LAM/MPI logo

LAM/MPI General User's Mailing List Archives

  |   Home   |   Download   |   Documentation   |   FAQ   |   all just in this list

From: Tim Prince (n8tm_at_[hidden])
Date: 2007-07-12 00:42:36


pedropetrovitch_at_[hidden] wrote:
> Thanks for the answer... It actually brought me another question: can
> different implementations of MPI have high difference on execution times?
>

Why did people write so many MPI implementations? Why I just spend a
few weeks trying to make a single application perform with one or more
of 4 different MPIs (not including lam)? If you are talking only about
  single node performance, you still have many questions; did you set
the -O parameter of lam? Do you use an MPI which does not normally
differentiate between processes on the same or different nodes (e.g.
mpich)? How are collectives implemented? Does it recognize which
processes have equal access to the same buffer, so no data movement
needed for message passing? Does it leave messages in a suitable length
range resident in the cache of the receiving process, so it doesn't
start out with cache misses? Does the MPI optimize its use of system calls?
What is a high difference? To one of my recent bosses, 5% was high.
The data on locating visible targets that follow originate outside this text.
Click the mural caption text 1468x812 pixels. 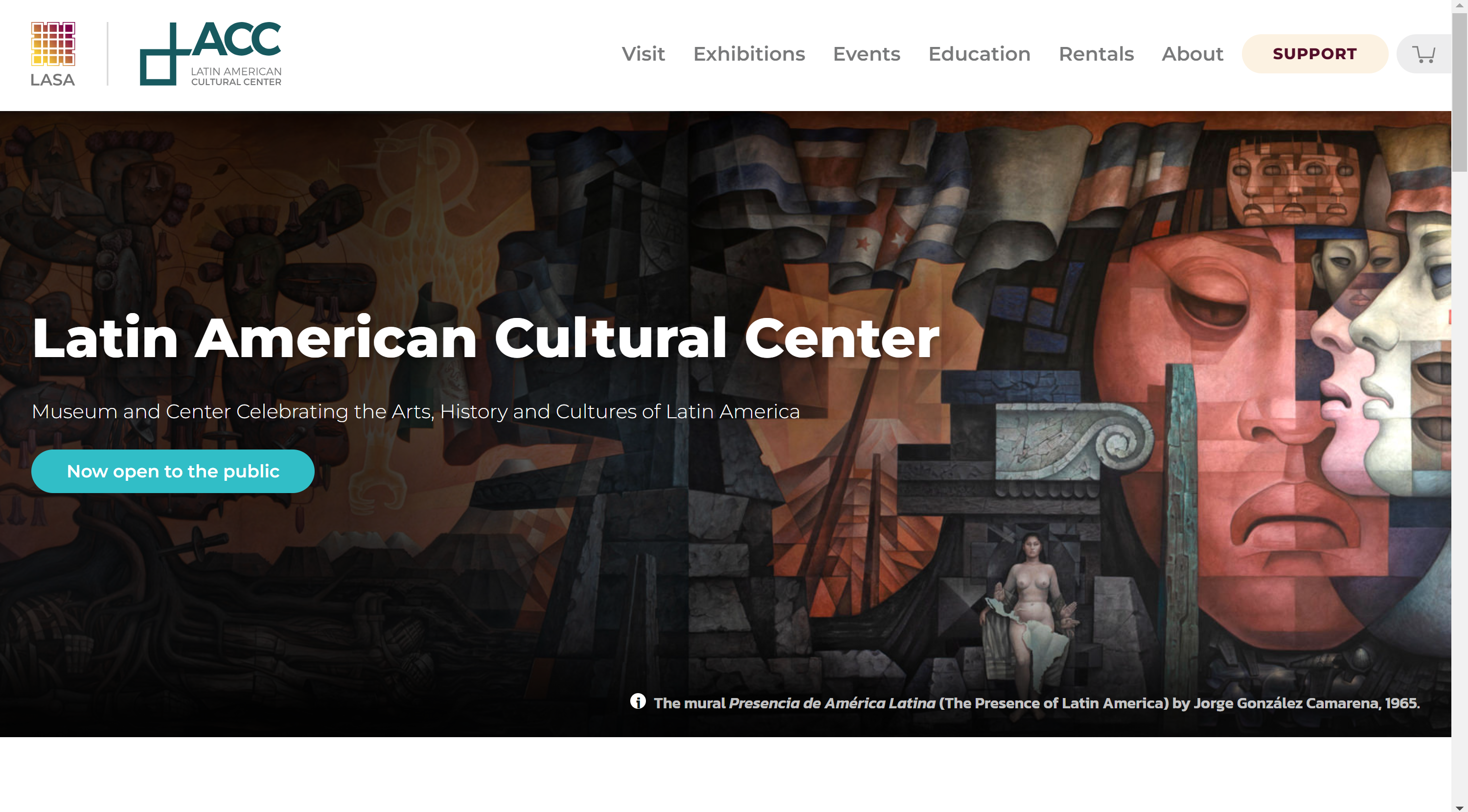tap(1036, 702)
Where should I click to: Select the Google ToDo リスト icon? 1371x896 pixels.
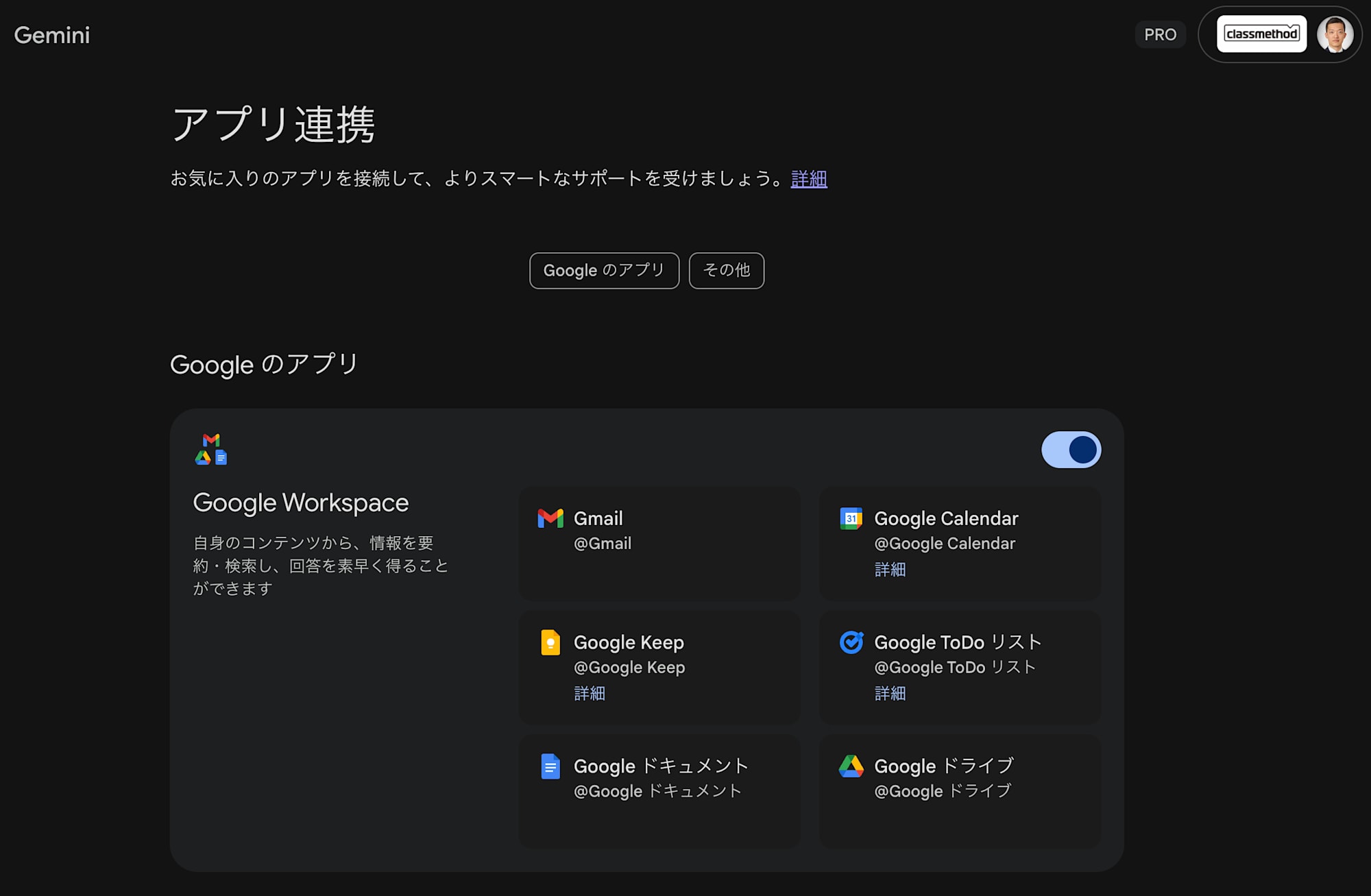(x=851, y=642)
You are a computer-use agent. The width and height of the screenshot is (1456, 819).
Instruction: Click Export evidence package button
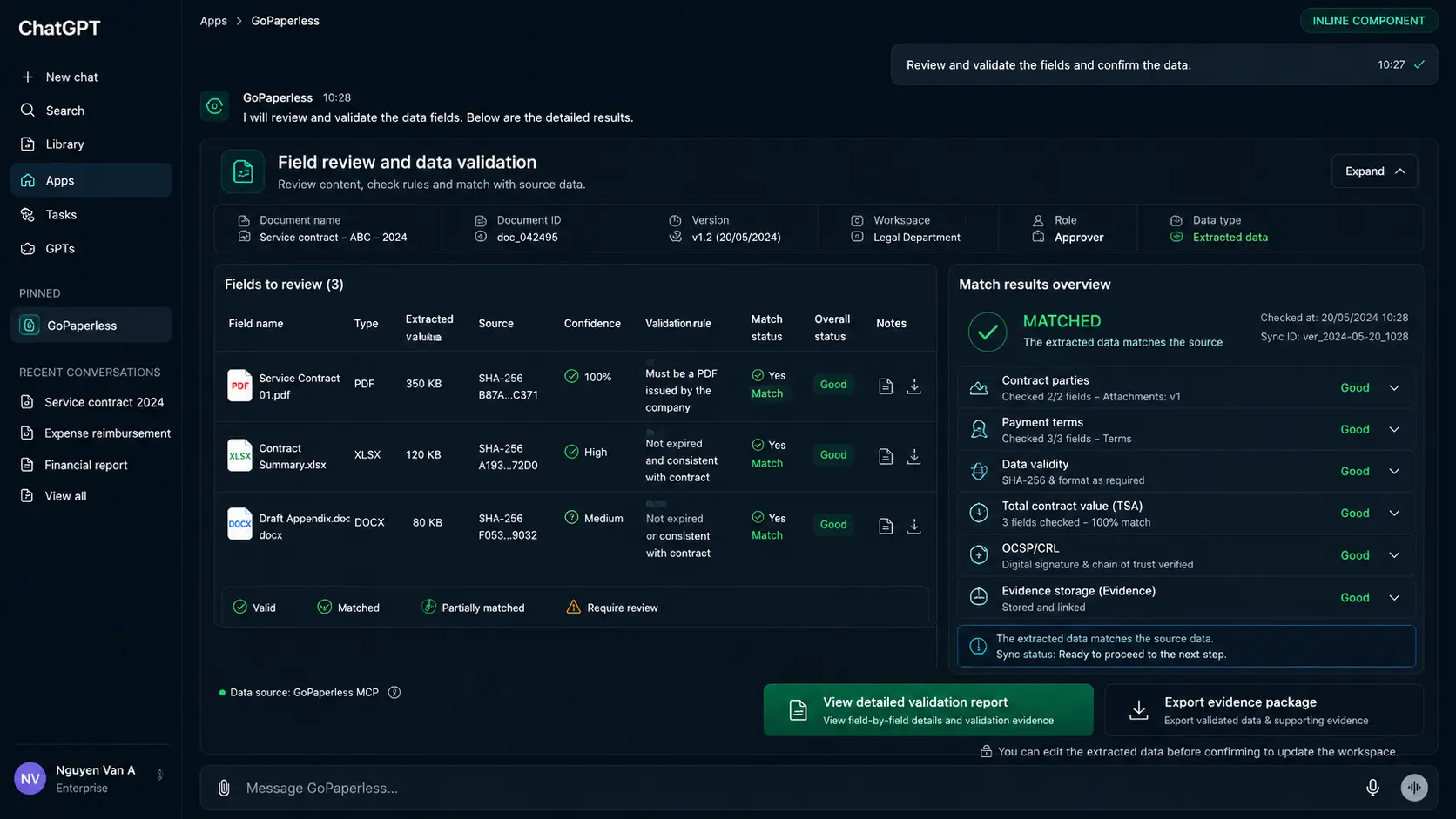point(1264,710)
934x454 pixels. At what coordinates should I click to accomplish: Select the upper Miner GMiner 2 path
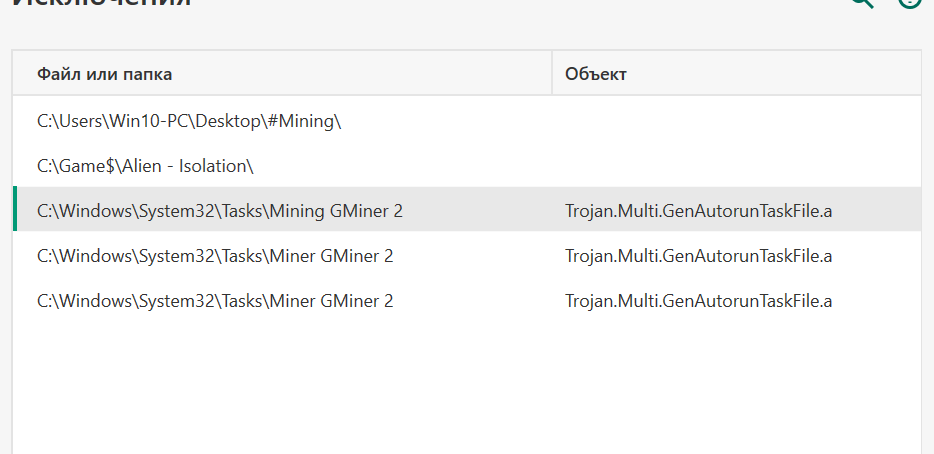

On
a reasonable applications with evenly distributed work, the MPI
shouldn't account for that much of the time on a single node, but easily
could exceed that as one approaches useful cluster size for the
application.
When comparing as many as 4 different MPI implementations, there is a
good chance that not all are able to complete the job on the full range
of cluster sizes, so that may be a definition of high difference.